Objective data is one form of language that each performance department can share. Good to Great collects and manages athlete data in the form of acute and chronic training loads, readiness numbers, sleep scores, fitness and mobility testing, and more. In addition to forming the foundation of communication within the coaching staff, this data also opens avenues of communication between the coaches and their players. 

At least three times a year, the tennis coach, fitness coach, and athlete meet in order to discuss evaluations, findings from the data, and the why behind the long term development process. 

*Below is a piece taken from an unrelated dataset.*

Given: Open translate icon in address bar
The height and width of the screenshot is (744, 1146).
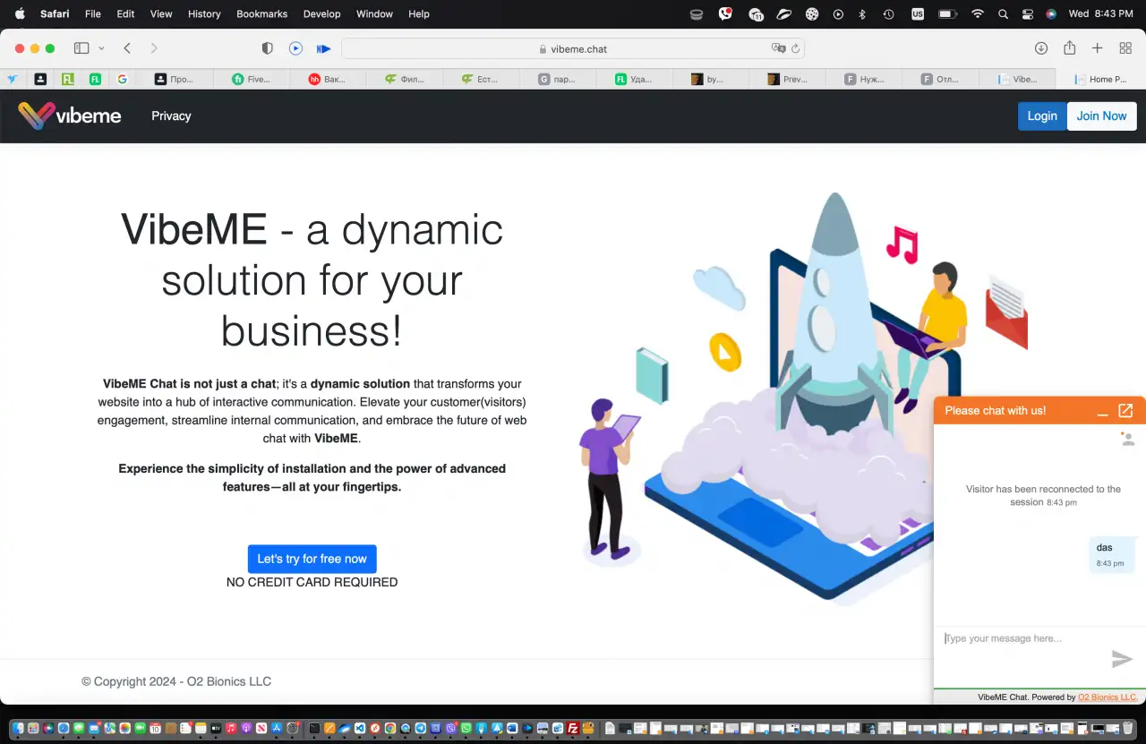Looking at the screenshot, I should [778, 49].
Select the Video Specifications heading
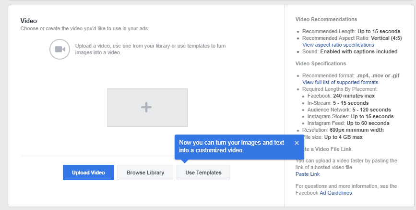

“We don’t talk so much about winning, we talk instead about the why,” Norman says. “Why they are having a good period, so we can try to learn from winning. And we also try to learn from losing. Losing is a great way of learning. For me, looking at the players who have gone from 12-13-years-old to among the top 100 players in the world, they have had this ability to learn from their losses. They never lose motivation when they lose, they go out and they work even harder.”

Along with this resilience, Norman has also found that the best players he coaches ask a lot of questions and bring their own input into training. That internal, self-directed quality is critical—once they hit the court, the players need to make their own decisions and command the tactical and strategic side of their game.

“The best feeling for me as a coach is when it comes from the player,” says Norman. “We can guide them in the right direction, but they have to find out what’s around the corner, they have to be eager to learn. At the end of the day it’s great to have good hands and it’s great to be skillful, but you have to have this inner-drive to make it, because it’s a long journey and it has to come from within.”